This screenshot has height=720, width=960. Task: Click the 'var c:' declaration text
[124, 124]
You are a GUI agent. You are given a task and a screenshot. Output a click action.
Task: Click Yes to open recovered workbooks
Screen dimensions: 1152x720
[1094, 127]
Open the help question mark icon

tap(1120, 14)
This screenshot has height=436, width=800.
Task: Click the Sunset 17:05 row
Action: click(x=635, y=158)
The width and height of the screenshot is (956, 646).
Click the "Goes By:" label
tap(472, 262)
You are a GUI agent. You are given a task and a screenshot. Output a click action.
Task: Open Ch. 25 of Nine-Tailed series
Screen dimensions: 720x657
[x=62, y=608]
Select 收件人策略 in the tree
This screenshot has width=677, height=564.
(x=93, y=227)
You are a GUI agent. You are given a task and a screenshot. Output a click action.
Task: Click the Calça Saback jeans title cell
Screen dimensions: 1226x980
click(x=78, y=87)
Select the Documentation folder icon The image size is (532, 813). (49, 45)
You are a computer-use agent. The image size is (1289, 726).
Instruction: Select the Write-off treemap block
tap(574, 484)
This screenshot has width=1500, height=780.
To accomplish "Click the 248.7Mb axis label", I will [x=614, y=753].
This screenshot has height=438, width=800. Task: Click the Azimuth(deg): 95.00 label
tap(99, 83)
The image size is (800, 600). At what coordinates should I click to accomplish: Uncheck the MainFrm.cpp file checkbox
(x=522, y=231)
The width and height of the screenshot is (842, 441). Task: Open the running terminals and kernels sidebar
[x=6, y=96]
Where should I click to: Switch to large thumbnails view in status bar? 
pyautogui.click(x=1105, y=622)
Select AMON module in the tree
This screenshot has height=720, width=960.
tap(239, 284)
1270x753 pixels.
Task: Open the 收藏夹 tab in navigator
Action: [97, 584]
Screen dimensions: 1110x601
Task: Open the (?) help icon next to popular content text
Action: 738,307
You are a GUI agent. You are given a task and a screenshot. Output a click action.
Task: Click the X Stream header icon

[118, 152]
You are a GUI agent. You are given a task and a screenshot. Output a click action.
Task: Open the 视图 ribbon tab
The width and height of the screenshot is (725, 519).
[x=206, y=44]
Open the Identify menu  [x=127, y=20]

- - -

> TASK DETAILS
Without any change, reproduce the listing above in full.

> TASK RESPONSE
This screenshot has height=720, width=960. Task: Click the 'var c:' declaration text
[124, 124]
You are a GUI agent. You are given a task and a screenshot. Output a click action.
Task: Click Yes to open recovered workbooks
Screen dimensions: 1152x720
[1094, 127]
Open the help question mark icon

tap(1120, 14)
This screenshot has height=436, width=800.
Task: Click the Sunset 17:05 row
Action: click(x=635, y=158)
The width and height of the screenshot is (956, 646).
Click the "Goes By:" label
tap(472, 262)
You are a GUI agent. You are given a task and a screenshot. Output a click action.
Task: Open Ch. 25 of Nine-Tailed series
Screen dimensions: 720x657
[x=62, y=608]
Select 收件人策略 in the tree
This screenshot has width=677, height=564.
(x=93, y=227)
You are a GUI agent. You are given a task and a screenshot. Output a click action.
Task: Click the Calça Saback jeans title cell
Screen dimensions: 1226x980
click(x=78, y=87)
Select the Documentation folder icon The image size is (532, 813). (49, 45)
You are a computer-use agent. The image size is (1289, 726).
Instruction: Select the Write-off treemap block
tap(574, 484)
This screenshot has width=1500, height=780.
To accomplish "Click the 248.7Mb axis label", I will [x=614, y=753].
This screenshot has height=438, width=800. Task: Click the Azimuth(deg): 95.00 label
tap(99, 83)
The image size is (800, 600). At what coordinates should I click to accomplish: Uncheck the MainFrm.cpp file checkbox
(x=522, y=231)
The width and height of the screenshot is (842, 441). Task: Open the running terminals and kernels sidebar
[x=6, y=96]
Where should I click to: Switch to large thumbnails view in status bar? 
pyautogui.click(x=1105, y=622)
Select AMON module in the tree
This screenshot has height=720, width=960.
tap(239, 284)
1270x753 pixels.
Task: Open the 收藏夹 tab in navigator
Action: [97, 584]
Screen dimensions: 1110x601
Task: Open the (?) help icon next to popular content text
Action: 738,307
You are a GUI agent. You are given a task and a screenshot. Output a click action.
Task: Click the X Stream header icon

[118, 152]
You are a GUI agent. You are given a task and a screenshot. Output a click action.
Task: Open the 视图 ribbon tab
The width and height of the screenshot is (725, 519).
[x=206, y=44]
Open the Identify menu  [x=127, y=20]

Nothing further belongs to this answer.